Day 3: Why I'm Building 4 Services Instead of One Big App

Day 3: Why I’m Building 4 Services Instead of One Big App

Day 3 done.

No code written yet—spent the hour planning HuntKit‘s architecture.

And honestly? I almost made a huge mistake.

The Temptation: Build It All At Once

My first instinct was to build one FastAPI app that does everything:

Scrapes jobs
Analyzes profiles
Matches candidates
Finds emails

Ship it all together, deploy, done.

Then I re-read Chapter 1.

What Chapter 1 Actually Taught Me

“Trying to scale everything together is how you end up with a monolith that can’t grow.”

The example that clicked: Web servers and databases scale differently. That’s why we separate them with load balancers and database replication.

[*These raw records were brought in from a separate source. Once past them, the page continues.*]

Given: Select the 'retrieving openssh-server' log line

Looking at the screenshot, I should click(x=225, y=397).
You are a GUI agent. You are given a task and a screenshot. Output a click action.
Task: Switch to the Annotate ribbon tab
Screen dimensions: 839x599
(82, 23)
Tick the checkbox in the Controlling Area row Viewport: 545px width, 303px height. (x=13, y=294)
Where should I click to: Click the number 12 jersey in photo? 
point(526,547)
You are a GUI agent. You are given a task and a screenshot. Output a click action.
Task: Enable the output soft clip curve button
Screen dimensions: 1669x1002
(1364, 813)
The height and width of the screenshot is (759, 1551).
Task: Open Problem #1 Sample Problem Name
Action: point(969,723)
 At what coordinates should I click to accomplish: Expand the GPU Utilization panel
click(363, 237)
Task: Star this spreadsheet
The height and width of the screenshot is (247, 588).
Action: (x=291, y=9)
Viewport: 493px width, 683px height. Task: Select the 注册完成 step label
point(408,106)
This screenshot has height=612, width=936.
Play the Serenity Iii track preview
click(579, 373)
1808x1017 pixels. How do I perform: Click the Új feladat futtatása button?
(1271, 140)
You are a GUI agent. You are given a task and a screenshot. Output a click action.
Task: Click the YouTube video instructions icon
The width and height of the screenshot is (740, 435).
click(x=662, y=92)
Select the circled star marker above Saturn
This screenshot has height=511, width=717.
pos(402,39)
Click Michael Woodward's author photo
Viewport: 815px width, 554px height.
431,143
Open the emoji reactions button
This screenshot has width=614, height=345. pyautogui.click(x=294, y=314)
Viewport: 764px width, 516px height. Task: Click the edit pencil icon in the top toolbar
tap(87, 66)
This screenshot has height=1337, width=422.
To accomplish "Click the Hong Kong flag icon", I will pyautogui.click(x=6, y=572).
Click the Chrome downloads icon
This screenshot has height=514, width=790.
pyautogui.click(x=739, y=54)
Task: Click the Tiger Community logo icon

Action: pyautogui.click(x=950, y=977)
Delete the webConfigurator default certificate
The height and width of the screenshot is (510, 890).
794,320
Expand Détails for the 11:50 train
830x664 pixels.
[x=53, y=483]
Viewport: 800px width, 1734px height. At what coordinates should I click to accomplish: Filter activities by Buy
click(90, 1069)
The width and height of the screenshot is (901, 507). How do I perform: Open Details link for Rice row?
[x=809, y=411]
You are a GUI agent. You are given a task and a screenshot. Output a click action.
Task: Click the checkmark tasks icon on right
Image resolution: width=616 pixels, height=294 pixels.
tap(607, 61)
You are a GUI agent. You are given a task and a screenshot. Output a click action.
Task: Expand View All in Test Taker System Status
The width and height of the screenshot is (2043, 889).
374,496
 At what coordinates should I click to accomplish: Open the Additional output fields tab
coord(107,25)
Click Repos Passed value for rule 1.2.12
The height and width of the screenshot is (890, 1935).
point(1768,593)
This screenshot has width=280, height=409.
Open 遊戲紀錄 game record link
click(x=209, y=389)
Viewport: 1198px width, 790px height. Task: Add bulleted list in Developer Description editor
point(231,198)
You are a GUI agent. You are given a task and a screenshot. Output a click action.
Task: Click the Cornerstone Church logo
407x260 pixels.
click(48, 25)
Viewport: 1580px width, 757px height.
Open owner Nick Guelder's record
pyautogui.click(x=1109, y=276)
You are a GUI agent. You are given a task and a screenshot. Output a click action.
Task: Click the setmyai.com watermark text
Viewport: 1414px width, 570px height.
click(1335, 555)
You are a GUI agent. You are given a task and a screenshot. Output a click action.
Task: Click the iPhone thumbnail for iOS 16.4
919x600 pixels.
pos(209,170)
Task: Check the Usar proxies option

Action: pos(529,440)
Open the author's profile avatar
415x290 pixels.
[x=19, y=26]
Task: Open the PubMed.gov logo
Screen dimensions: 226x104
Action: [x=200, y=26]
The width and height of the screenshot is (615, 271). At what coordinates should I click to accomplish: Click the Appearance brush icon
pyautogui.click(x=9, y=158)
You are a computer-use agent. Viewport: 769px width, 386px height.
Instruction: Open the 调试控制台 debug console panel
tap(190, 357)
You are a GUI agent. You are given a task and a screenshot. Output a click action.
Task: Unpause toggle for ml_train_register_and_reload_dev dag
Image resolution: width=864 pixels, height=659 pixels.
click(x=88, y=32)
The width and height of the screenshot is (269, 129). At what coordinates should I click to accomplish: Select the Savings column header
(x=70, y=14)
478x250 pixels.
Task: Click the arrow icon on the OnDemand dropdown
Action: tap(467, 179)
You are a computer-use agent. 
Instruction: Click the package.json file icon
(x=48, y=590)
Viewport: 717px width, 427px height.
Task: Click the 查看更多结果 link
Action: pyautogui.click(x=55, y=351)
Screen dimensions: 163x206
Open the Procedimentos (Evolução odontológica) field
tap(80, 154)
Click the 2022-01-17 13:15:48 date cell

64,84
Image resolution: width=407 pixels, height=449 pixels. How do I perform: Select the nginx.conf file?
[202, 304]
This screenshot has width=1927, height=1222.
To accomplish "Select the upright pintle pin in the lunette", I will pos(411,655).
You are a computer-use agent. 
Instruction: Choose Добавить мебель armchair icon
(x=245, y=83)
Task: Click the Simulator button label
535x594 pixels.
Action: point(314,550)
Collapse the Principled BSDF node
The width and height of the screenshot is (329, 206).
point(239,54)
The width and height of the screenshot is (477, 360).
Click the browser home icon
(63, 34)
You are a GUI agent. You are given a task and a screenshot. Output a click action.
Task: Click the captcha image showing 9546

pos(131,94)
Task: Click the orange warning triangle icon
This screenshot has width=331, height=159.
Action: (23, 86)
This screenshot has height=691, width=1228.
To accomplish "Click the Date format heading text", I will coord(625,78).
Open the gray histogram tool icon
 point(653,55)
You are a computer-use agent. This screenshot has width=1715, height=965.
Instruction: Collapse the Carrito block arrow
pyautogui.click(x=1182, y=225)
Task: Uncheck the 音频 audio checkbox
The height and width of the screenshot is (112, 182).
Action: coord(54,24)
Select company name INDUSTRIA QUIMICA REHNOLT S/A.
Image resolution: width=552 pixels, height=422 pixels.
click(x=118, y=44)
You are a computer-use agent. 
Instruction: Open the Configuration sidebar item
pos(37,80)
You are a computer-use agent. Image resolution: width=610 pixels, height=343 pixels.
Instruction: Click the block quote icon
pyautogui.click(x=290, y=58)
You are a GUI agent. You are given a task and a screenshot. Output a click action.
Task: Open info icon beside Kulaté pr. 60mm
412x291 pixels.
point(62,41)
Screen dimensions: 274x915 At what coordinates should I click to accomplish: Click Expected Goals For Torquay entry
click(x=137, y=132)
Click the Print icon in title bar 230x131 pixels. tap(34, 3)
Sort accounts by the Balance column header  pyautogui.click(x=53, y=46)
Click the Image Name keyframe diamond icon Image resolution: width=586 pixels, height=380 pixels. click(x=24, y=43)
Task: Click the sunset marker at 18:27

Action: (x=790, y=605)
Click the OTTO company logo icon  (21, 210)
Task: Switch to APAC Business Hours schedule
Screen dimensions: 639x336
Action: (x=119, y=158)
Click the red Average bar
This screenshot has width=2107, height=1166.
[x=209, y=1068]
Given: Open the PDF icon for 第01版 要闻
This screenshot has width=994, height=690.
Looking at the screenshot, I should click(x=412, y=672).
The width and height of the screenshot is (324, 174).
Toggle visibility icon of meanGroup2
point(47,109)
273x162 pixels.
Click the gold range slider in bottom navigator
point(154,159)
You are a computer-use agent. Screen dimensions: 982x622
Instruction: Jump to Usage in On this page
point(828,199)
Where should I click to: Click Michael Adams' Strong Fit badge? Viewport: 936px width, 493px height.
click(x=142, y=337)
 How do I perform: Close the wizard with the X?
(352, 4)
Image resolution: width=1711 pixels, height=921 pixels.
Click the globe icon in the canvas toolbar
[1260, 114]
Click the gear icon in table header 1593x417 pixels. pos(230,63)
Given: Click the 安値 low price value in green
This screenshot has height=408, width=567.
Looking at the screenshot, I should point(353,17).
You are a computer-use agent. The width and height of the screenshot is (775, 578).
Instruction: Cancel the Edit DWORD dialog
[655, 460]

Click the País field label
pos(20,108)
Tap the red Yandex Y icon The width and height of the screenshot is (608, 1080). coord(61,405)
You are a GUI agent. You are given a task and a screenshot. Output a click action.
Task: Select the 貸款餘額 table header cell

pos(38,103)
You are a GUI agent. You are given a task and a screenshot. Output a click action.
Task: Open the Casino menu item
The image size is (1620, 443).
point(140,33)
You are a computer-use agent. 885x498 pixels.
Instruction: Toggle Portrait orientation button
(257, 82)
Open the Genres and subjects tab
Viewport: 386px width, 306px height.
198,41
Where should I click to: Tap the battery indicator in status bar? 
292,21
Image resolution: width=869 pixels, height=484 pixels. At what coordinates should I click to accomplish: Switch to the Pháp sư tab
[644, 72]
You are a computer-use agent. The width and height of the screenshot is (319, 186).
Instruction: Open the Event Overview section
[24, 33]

For HuntKit, I realized each piece has wildly different needs:

Job Aggregator (scraping 1000+ sites):

I/O intensive—constantly making HTTP requests
Needs distributed crawlers across regions
Rate limiting per domain to avoid bans
Biggest scaling challenge

Profile Analyzer (parsing GitHub/LinkedIn):

CPU intensive—processing repos, analyzing code
Caching-heavy (same profiles checked repeatedly)
Predictable load based on user signups

Matching Engine (ranking jobs by fit):

Read-heavy (90% reads, 10% writes)
Benefits massively from Redis caching
Needs fast response times (<100ms)

Outreach Assistant (email finder + drafts):

API-dependent (Hunter.io, OpenAI)
Queuing required (async processing)
Cost-sensitive (API calls = $$)

If I built one monolith, I’d have to scale EVERYTHING when job scraping hits limits—even though matching and outreach aren’t stressed.

The Microservices Decision

Breaking into 4 independent services means:

Scale each based on actual need (crawler needs 10 instances, matcher needs 2)
Deploy updates without breaking everything
Test one piece at a time (ship faster, iterate publicly)
Different tech choices per service (Scrapy for crawling, FastAPI for matching)

This is literally applying horizontal scaling at the service level.

Why Start With The Hardest Part?

Service 1: Job Aggregator is my Day 8-20 focus because:

It’s the riskiest unknown – I’ve never scraped at scale, don’t know legal boundaries, anti-bot measures are evolving
It’s the foundation – without jobs, nothing else matters
It’s where I’ll learn the most – I’ve done GitHub parsing, matching algorithms, LLM integration before. Distributed scraping? New territory.

De-risk the hard stuff early.

My Struggle: Database Decisions

Here’s where I’m stuck: Do I choose databases now or later?

Current thinking:

Job listings = probably Postgres (relational, ACID for job data integrity)
User profiles/cache = Redis (fast reads for matching)
Analytics = maybe ClickHouse later for logs/metrics

But honestly? I don’t know the exact data shape yet. Choosing now feels like guessing.

Is it okay to say “TBD until Day 10 when I see actual scraped data”? Or does that look like I don’t understand databases matter?

Genuinely curious: How do you decide tech stack timing?

Tomorrow’s Plan (Day 4)

Not building yet. Exploring:

Research Scrapy vs Playwright vs custom async crawlers
Study 10 company career pages (structure, anti-bot measures)
Test robots.txt compliance frameworks
Read legal considerations (don’t want to accidentally break laws)

Day 5: Pick an approach based on findings
Day 6+: Start coding Service 1

I’m nervous about the legal gray area of scraping. Has anyone dealt with this before?

What I’m Learning

System design isn’t just “pick the right database.” It’s about:

Understanding different scaling needs
Building for iteration, not perfection
De-risking unknowns early
Separating concerns so failures don’t cascade

Chapter 1 made this click. Now applying it to something real.

Tech Stack (So Far):

Backend: FastAPI (async = perfect for I/O-heavy scraping)
Frontend: React for web (Flutter mobile later if this works)
Services: 4 independent microservices
Infrastructure: TBD per service needs

Progress: 3/100 days. Still planning, not rushing.

Drop your thoughts below—especially if you’ve built scrapers or microservices before. I’m learning as I go.